Woke up in a different state, wearing only a bk crown. My boxers are in a tree and I think I went to the hospital last night.....
I told you not to do acid with the girl who works the late shift at 7-11
All i remember was he was wearing billibong pants... well actually my mom found that out for me.
mid-sex i was thinking.. these are not the right balls slapping me
He's had mdma poured down his throat. He's getting huggy.
you had me at cake vodka
I just encountered the same creepy guy I showed you, he jumped inside the dumpster screaming.
The squirrels are partying on my roof again. Now they're just rubbing it in that I'm home alone on a Saturday night and they're having orgies.
I think the fact that I stole someone's mail and broke my big toe means that I should consider taking some time away from vodka
At least your road beer policy is responsible. Well, relatively speaking.
I'm still not 100% sure who I'm sleeping with
Masturbating to the DNC live stream.

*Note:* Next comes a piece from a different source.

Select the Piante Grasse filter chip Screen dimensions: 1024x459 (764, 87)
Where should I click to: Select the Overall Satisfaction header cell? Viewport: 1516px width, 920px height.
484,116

Not my proudest moment
I just had to explain my bite marks to my allergy doctor when she gave me my shots...You're the best <3
I had to explain to an ER nurse that I burned my dick playing onion ring toss today, your social awkwardness hardly compares.
theres a girl in the library eating whip cream out of a starbucks cup... only whip cream, im way to high for this shit
I drank Dr. Pepper and instant breakfast mix together and threw up sober for the first time.